### EXERCISE BRIEF:
Will you echo back every one of the entries below, word for word and in the same order?

(Location data for words and elements)
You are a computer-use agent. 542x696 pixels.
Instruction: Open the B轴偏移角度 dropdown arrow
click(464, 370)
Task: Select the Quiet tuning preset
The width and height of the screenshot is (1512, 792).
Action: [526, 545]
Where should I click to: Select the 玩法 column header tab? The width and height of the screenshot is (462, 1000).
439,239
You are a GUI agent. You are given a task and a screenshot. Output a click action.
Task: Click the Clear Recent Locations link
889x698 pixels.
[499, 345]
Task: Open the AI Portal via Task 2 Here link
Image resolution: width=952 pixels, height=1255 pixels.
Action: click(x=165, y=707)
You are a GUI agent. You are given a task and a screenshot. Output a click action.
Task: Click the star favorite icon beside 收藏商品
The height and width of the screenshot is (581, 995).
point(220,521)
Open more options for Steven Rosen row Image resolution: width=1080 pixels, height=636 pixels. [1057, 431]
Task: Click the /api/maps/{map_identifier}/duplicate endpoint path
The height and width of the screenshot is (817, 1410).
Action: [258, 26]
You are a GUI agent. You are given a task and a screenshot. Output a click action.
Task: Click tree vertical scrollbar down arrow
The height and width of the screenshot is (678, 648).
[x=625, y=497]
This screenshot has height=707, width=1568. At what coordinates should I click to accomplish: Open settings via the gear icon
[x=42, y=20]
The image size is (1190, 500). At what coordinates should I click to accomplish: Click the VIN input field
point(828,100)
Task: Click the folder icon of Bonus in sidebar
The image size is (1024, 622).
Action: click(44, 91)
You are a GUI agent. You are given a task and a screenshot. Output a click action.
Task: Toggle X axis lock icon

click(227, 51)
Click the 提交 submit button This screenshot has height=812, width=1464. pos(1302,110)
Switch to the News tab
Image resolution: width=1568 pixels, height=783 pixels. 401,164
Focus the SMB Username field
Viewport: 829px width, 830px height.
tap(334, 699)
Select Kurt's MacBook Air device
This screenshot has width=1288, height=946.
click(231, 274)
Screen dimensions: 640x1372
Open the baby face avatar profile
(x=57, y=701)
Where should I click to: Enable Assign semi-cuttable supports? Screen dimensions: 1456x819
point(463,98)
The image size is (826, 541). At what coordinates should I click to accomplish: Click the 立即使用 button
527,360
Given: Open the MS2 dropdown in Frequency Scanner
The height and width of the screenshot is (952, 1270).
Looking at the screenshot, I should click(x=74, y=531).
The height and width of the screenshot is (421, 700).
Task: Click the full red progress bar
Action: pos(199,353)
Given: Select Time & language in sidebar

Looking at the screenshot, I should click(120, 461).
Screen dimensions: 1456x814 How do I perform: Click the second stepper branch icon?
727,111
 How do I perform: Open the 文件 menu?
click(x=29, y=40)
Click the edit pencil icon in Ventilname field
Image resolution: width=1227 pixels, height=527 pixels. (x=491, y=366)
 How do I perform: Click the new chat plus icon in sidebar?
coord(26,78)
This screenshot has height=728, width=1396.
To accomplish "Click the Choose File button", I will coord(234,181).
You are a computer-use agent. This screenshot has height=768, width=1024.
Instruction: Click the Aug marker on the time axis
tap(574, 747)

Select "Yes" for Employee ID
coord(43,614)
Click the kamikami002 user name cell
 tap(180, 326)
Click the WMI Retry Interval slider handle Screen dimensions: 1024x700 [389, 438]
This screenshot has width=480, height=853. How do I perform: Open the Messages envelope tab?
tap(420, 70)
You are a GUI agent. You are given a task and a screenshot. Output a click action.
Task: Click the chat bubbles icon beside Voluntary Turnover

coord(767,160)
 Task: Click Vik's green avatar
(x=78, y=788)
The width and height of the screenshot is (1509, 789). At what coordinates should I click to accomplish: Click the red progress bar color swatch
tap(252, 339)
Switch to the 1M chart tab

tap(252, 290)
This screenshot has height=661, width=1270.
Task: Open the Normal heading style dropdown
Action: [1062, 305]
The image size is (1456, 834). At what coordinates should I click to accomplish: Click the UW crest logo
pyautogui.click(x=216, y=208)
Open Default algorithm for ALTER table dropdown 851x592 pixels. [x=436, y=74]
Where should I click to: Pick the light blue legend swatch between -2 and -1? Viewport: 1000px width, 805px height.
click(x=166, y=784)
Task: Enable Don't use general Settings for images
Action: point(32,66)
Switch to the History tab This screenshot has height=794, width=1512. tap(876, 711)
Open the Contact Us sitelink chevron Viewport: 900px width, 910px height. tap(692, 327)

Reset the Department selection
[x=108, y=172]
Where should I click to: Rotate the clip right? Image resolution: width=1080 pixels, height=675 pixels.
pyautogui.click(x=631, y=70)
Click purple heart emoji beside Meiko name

### SOLUTION FOR THIS PROBLEM:
You are a computer-use agent. 542x696 pixels.
Instruction: Open the B轴偏移角度 dropdown arrow
click(464, 370)
Task: Select the Quiet tuning preset
The width and height of the screenshot is (1512, 792).
Action: [526, 545]
Where should I click to: Select the 玩法 column header tab? The width and height of the screenshot is (462, 1000).
439,239
You are a GUI agent. You are given a task and a screenshot. Output a click action.
Task: Click the Clear Recent Locations link
889x698 pixels.
[499, 345]
Task: Open the AI Portal via Task 2 Here link
Image resolution: width=952 pixels, height=1255 pixels.
Action: click(x=165, y=707)
You are a GUI agent. You are given a task and a screenshot. Output a click action.
Task: Click the star favorite icon beside 收藏商品
The height and width of the screenshot is (581, 995).
point(220,521)
Open more options for Steven Rosen row Image resolution: width=1080 pixels, height=636 pixels. [1057, 431]
Task: Click the /api/maps/{map_identifier}/duplicate endpoint path
The height and width of the screenshot is (817, 1410).
Action: [258, 26]
You are a GUI agent. You are given a task and a screenshot. Output a click action.
Task: Click tree vertical scrollbar down arrow
The height and width of the screenshot is (678, 648).
[x=625, y=497]
This screenshot has height=707, width=1568. At what coordinates should I click to accomplish: Open settings via the gear icon
[x=42, y=20]
The image size is (1190, 500). At what coordinates should I click to accomplish: Click the VIN input field
point(828,100)
Task: Click the folder icon of Bonus in sidebar
The image size is (1024, 622).
Action: click(44, 91)
You are a GUI agent. You are given a task and a screenshot. Output a click action.
Task: Toggle X axis lock icon

click(227, 51)
Click the 提交 submit button This screenshot has height=812, width=1464. pos(1302,110)
Switch to the News tab
Image resolution: width=1568 pixels, height=783 pixels. 401,164
Focus the SMB Username field
Viewport: 829px width, 830px height.
tap(334, 699)
Select Kurt's MacBook Air device
This screenshot has width=1288, height=946.
click(231, 274)
Screen dimensions: 640x1372
Open the baby face avatar profile
(x=57, y=701)
Where should I click to: Enable Assign semi-cuttable supports? Screen dimensions: 1456x819
point(463,98)
The image size is (826, 541). At what coordinates should I click to accomplish: Click the 立即使用 button
527,360
Given: Open the MS2 dropdown in Frequency Scanner
The height and width of the screenshot is (952, 1270).
Looking at the screenshot, I should click(x=74, y=531).
The height and width of the screenshot is (421, 700).
Task: Click the full red progress bar
Action: pos(199,353)
Given: Select Time & language in sidebar

Looking at the screenshot, I should click(120, 461).
Screen dimensions: 1456x814 How do I perform: Click the second stepper branch icon?
727,111
 How do I perform: Open the 文件 menu?
click(x=29, y=40)
Click the edit pencil icon in Ventilname field
Image resolution: width=1227 pixels, height=527 pixels. (x=491, y=366)
 How do I perform: Click the new chat plus icon in sidebar?
coord(26,78)
This screenshot has height=728, width=1396.
To accomplish "Click the Choose File button", I will coord(234,181).
You are a computer-use agent. This screenshot has height=768, width=1024.
Instruction: Click the Aug marker on the time axis
tap(574, 747)

Select "Yes" for Employee ID
coord(43,614)
Click the kamikami002 user name cell
 tap(180, 326)
Click the WMI Retry Interval slider handle Screen dimensions: 1024x700 [389, 438]
This screenshot has width=480, height=853. How do I perform: Open the Messages envelope tab?
tap(420, 70)
You are a GUI agent. You are given a task and a screenshot. Output a click action.
Task: Click the chat bubbles icon beside Voluntary Turnover

coord(767,160)
 Task: Click Vik's green avatar
(x=78, y=788)
The width and height of the screenshot is (1509, 789). At what coordinates should I click to accomplish: Click the red progress bar color swatch
tap(252, 339)
Switch to the 1M chart tab

tap(252, 290)
This screenshot has height=661, width=1270.
Task: Open the Normal heading style dropdown
Action: [1062, 305]
The image size is (1456, 834). At what coordinates should I click to accomplish: Click the UW crest logo
pyautogui.click(x=216, y=208)
Open Default algorithm for ALTER table dropdown 851x592 pixels. [x=436, y=74]
Where should I click to: Pick the light blue legend swatch between -2 and -1? Viewport: 1000px width, 805px height.
click(x=166, y=784)
Task: Enable Don't use general Settings for images
Action: point(32,66)
Switch to the History tab This screenshot has height=794, width=1512. tap(876, 711)
Open the Contact Us sitelink chevron Viewport: 900px width, 910px height. tap(692, 327)

Reset the Department selection
[x=108, y=172]
Where should I click to: Rotate the clip right? Image resolution: width=1080 pixels, height=675 pixels.
pyautogui.click(x=631, y=70)
Click purple heart emoji beside Meiko name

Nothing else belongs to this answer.